Пропавшие девушки

22
18
20
22
24
26
28
30

— Конечно, — соглашается он. — Но я каждый день это делаю.

— Тогда, может быть, я позволю вам угостить меня ужином?

Андреа была бы мной недовольна. Уверена, это идет вразрез с ее журналисткой этикой. Но я, черт возьми, хочу поговорить с детективом Ричардсом. И несмотря ни на что, хочу снова увидеть Олсена. Может, сегодня я не веду его за собой в туалет бара, но это не значит, что я не хочу когда-нибудь снова иметь такую возможность.

Но прежде чем он успевает ответить, у меня загорается экран телефона. Пытаюсь не обращать внимания на легкий трепет, который испытываю при виде имени Авы на дисплее.

— Извините, — говорю я. — Мне нужно ответить. — Выскальзываю из-за стойки и выхожу на улицу. Моросит мелкий дождь, поэтому я останавливаюсь в дверном проеме. Кожа становится влажной от одного только соприкосновения с воздухом. — Ава?

— На Колина напали, — говорит она. Ее голос искажается подобно звуку натянутой гитарной струны. Она пытается сдержать слезы. — Он в тюремном лазарете.

— О господи! — Вся легкость, оставшаяся от флирта с Олсеном, тут же испаряется. — Насколько все плохо?

— Плохо, — говорит она. — Сломаны ребра, вероятно, лучевая кость правой руки тоже, а может, еще и глазница. И это только то, что сообщил мне проклятый начальник тюрьмы. Он не дает мне поговорить с его лечащим врачом.

— Тебя к нему пускают?

— Пока он в лазарете, нет, — отвечает она. — По-моему, они не хотят, чтобы я его осматривала. Стандартный уход за больными в таких местах едва ли лучше, чем в чертовой клинике сети «Уолгринс».

— Мне жаль, Ава, — говорю я.

Бросаю взгляд на бар. Олсен ушел с того места, где мы сидели. Возможно, ему надоел наш неожиданно прервавшийся флирт.

— Мы должны вытащить его оттуда, — говорит Ава, и в ее голосе снова слышится нервная дрожь. — Он не может провести остаток жизни в тюрьме с этими чудовищами. Мы должны его вытащить.

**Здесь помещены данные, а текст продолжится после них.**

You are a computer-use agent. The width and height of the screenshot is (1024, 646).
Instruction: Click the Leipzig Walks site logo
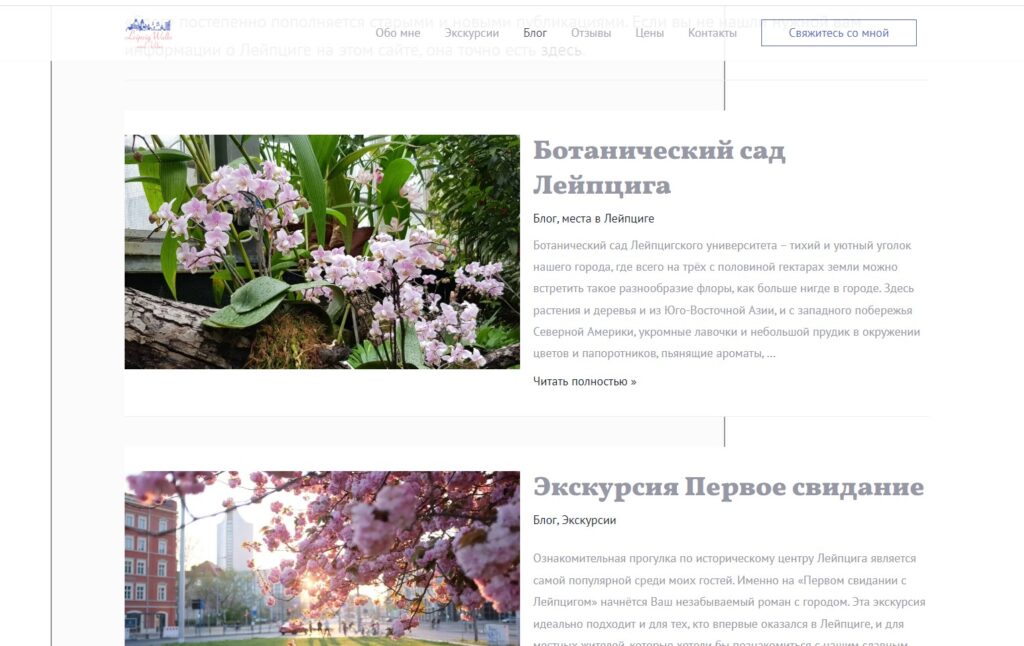point(148,29)
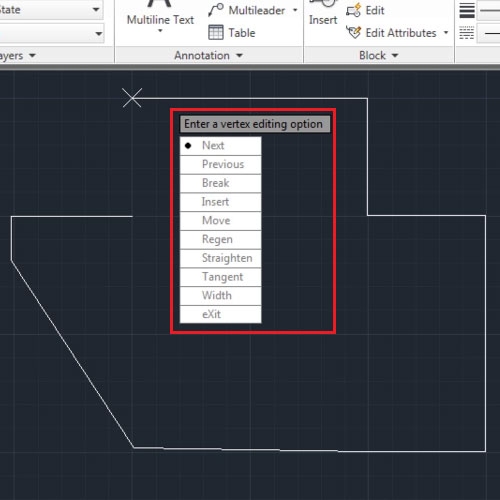Pick the Width vertex option
Image resolution: width=500 pixels, height=500 pixels.
(220, 295)
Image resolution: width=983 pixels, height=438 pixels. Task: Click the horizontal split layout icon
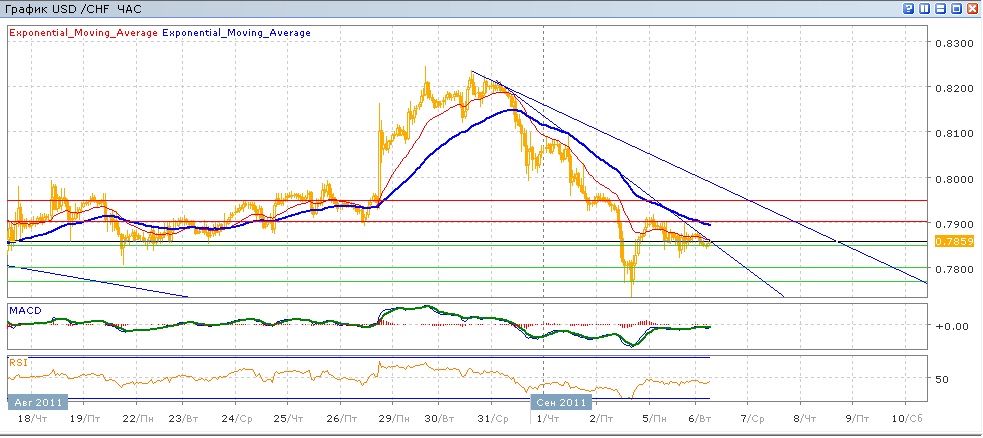click(941, 8)
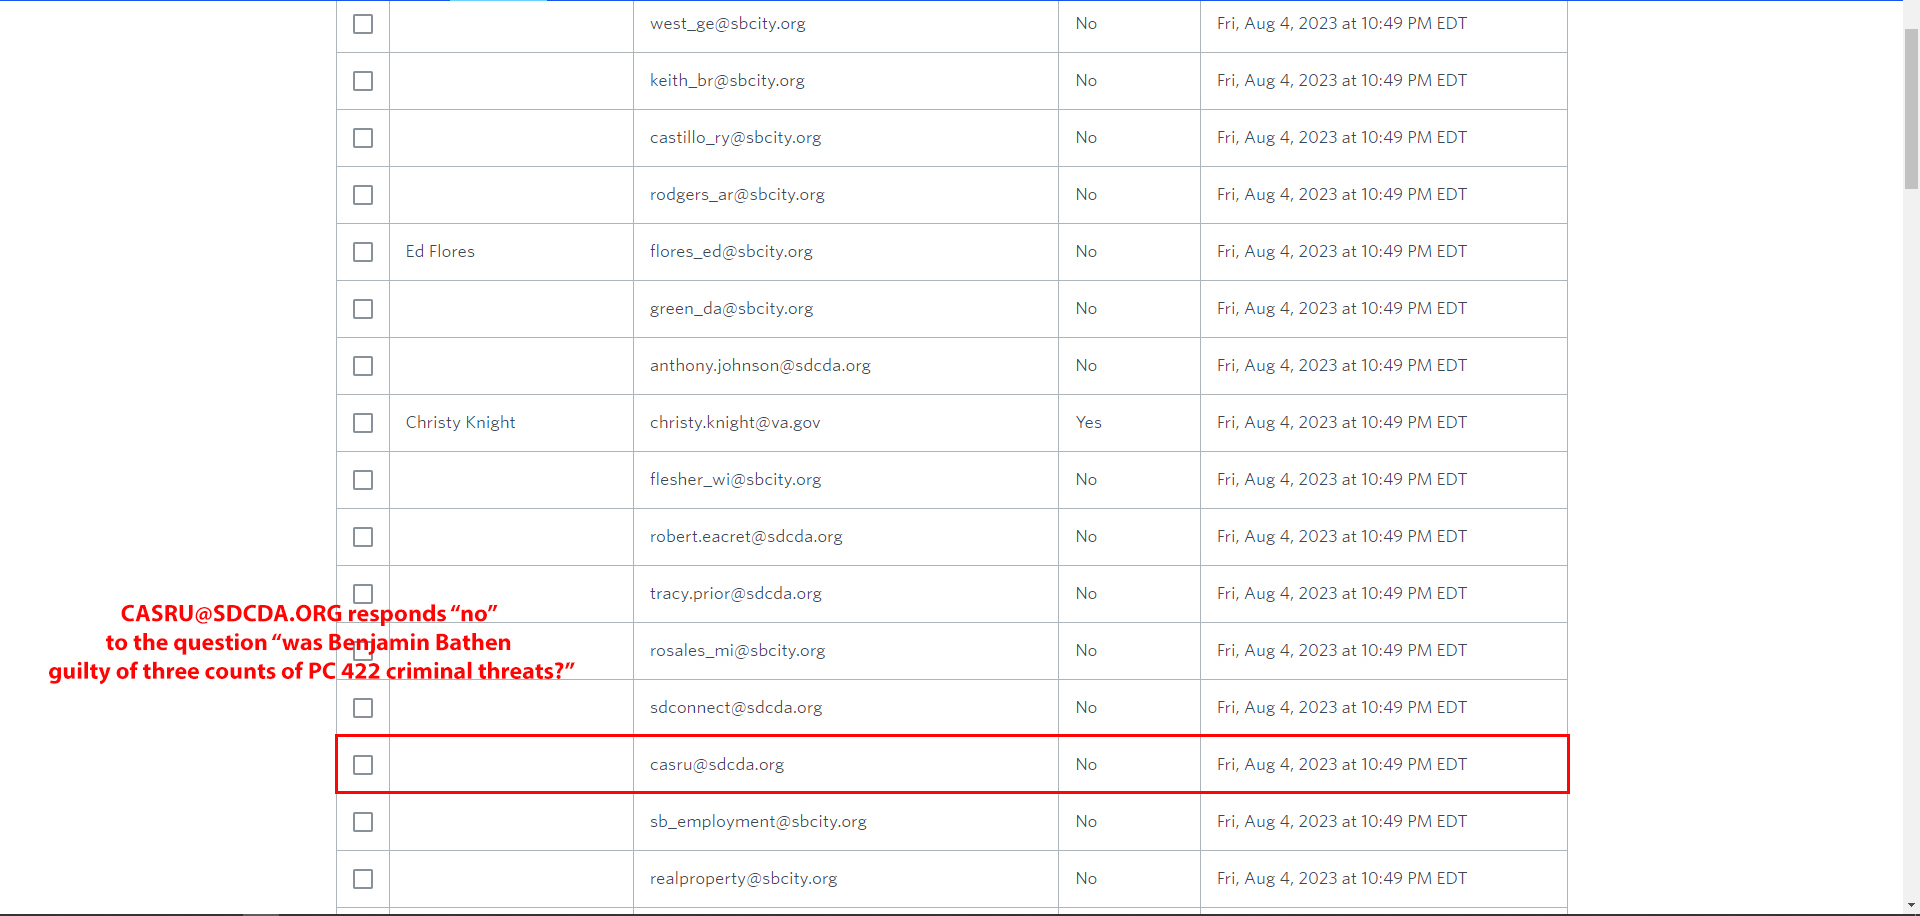The image size is (1920, 916).
Task: Check the realproperty@sbcity.org row checkbox
Action: (363, 879)
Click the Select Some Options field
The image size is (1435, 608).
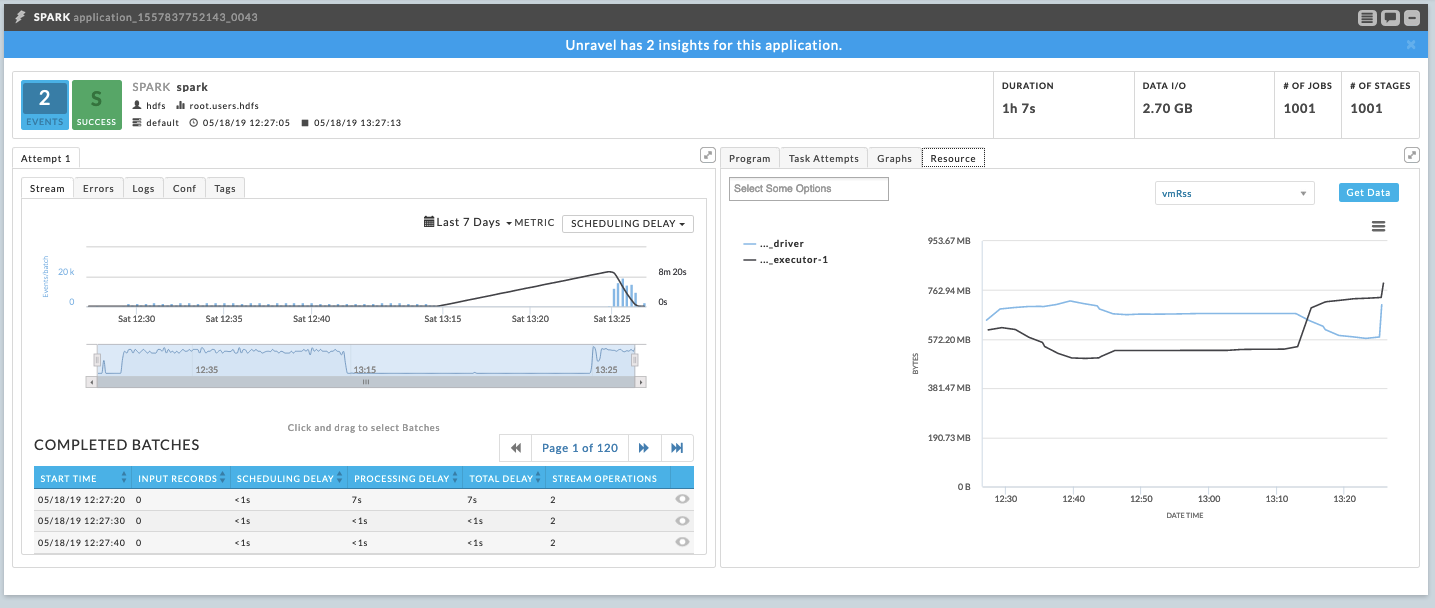pyautogui.click(x=808, y=189)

— Вытащим. — Уверенность в моем тоне не вполне соответствует тому, что я чувствую на самом деле. — Адвоката уведомили?

— Да. Завтра утром встречаемся, чтобы обсудить, можно ли подать срочное прошение… Он сказал зачем, но я не помню.

— Ничего страшного, — говорю я. — Просто позвони мне потом, ладно? Сообщи, что он скажет.

— Хорошо, — отвечает Ава, и мне кажется, перед тем, как положить трубку, она тихо всхлипывает.

Меня слегка мутит. Хоть я и не большая поклонница Колина Маккарти, от мысли о том, что он лежит в плохо финансируемом тюремном лазарете со множеством сломанных костей, у меня сводит живот. Вспоминаю, как во время нашего визита он вел себя так, словно его сломанные пальцы с наложенной на них шиной — пустяк. Теперь я думаю, что это могло быть предвестником того, что случилось с Колином сейчас.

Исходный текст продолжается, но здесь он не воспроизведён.